Biggest drop in almost 10 years for new vehicle sales

Biggest drop in almost 10 years for new vehicle sales

The carmaker - now owned by France's PSA Groupe, which also makes Peugeots and Citroens - said at the time that the move was not because of Brexit, but was instead to bring costs down in line with its "benchmark" factories in France.

New vehicle sales dropped 5.7 percent in 2017 and are set to fall even further in 2018, according to industry body the Society for Motor Manufacturers and Traders (SMMT).

SMMT chief executive Mike Hawes said the drop in diesel sales was "the prime cause" of the rise in Carbon dioxide emissions and that the latest low-emission diesels were "vital" in meeting climate change targets.

Sales have not fallen on this scale since 2009.

"The average Carbon dioxide figure for cars registered in 2016 was 120.1g/km, which rose to 121.04% in 2017; last year is the first year since records began in 2002 that the figure has risen year-on-year". Those to business users fell by 7.7 per cent.

If there is no clarity by the end of March they will have to start implementing "contingency plans" which could harm funding for United Kingdom operations, he added.

But buyers are still shying away from buying new diesels cars - and even green electric alternatives - because of confusion, according to data from digital analytics company Sophus3, which examines vehicle manufacturer and automotive media web traffic.

It called for clarity "now", and for the United Kingdom and European Union to confirm a transition agreement and a timescale for its implementation, in order to save jobs.

Biggest drop in almost 10 years for new vehicle sales
Biggest drop in almost 10 years for new vehicle sales

The SMMT particularly blamed a decline in consumer and business confidence, and a sharp fall in diesel sales, for the most recent fall in new vehicle registrations.

Hawes added that worries about the future of diesel, following high profile emissions scandals had fuelled the backlash against diesel cars.

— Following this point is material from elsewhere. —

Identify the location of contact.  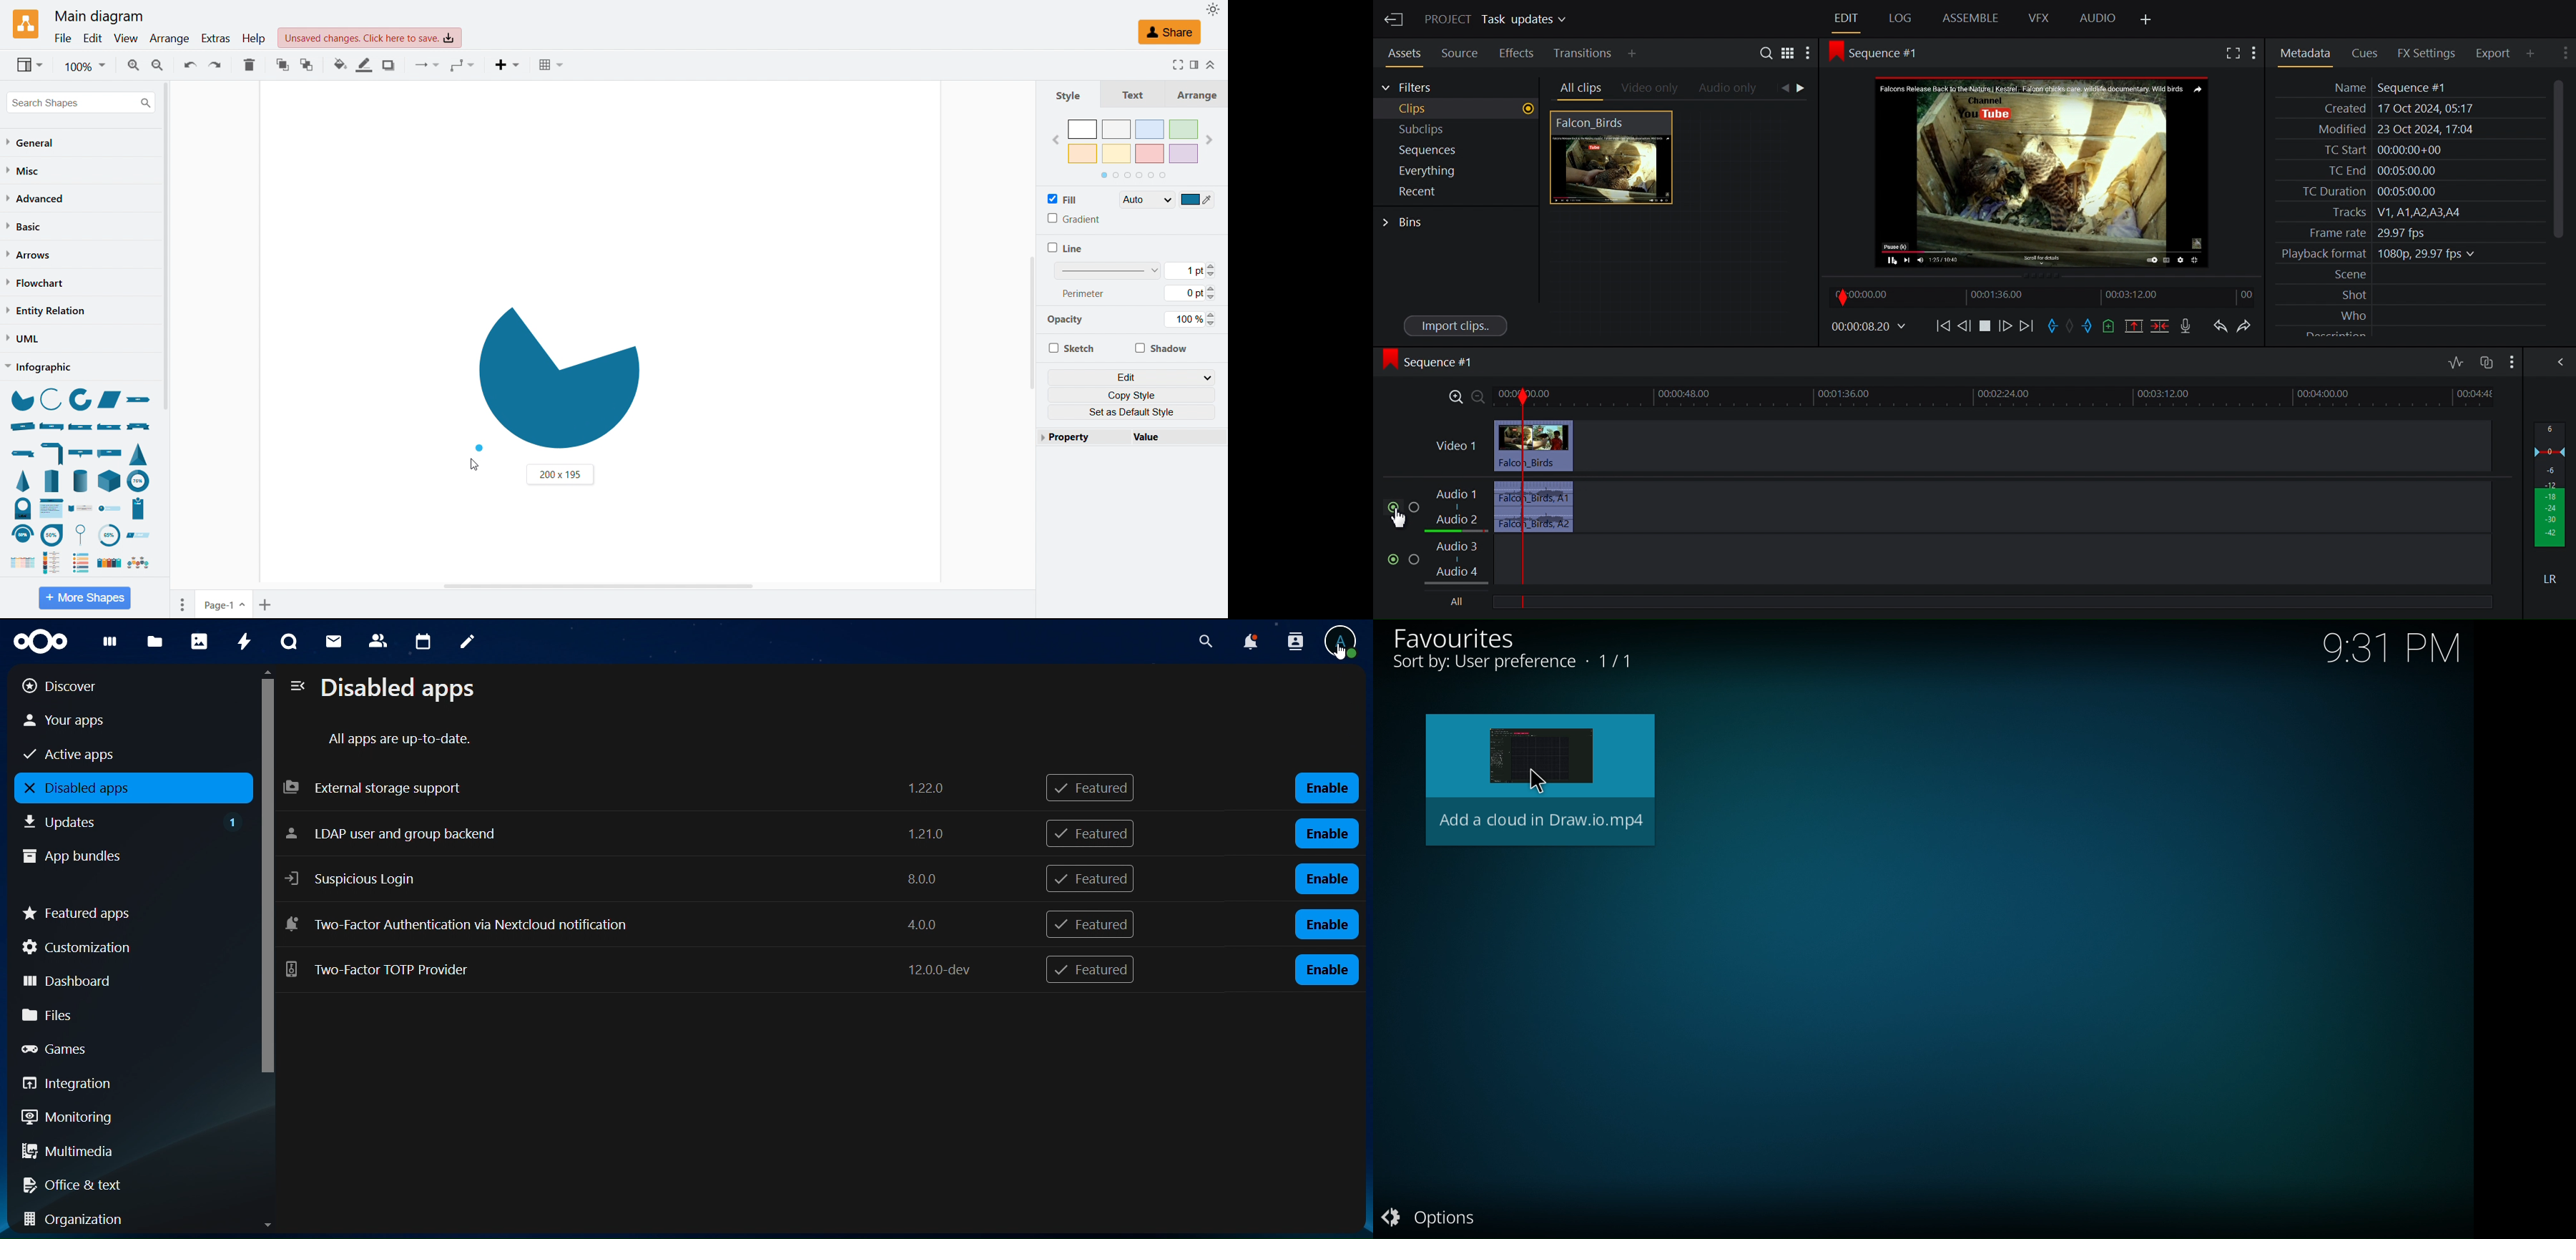
(378, 640).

New vehicle registrations have tumbled by 5.6 per cent in 2017 - the first time the United Kingdom automotive industry has seen this in six years.

"Diesel has suffered from confusion among consumers about its environmental impact, but we believe there is increasing clarity about the benefits of the latest engines", said Hawes. "The Government should stop the negativity around diesel... any drop in the market is a drop in revenues [for the Government]".

"This is bad for the industry and bad for the environment", he said.

Sales of so-called alternative fuel vehicles, which include hybrids and pure electric vehicles, were up by 4.7 per cent, from a low base, to some 119,000 cars in 2017.

Out of the 2.5 million vehicles sold in the United Kingdom in 2017, just 13,500 were battery electric, he said.

Mr Hawes called for "consistent support over infrastructure" to see an improvement, and praised the Chancellor for announcing the funding of £400m for new charging points in last November's Budget.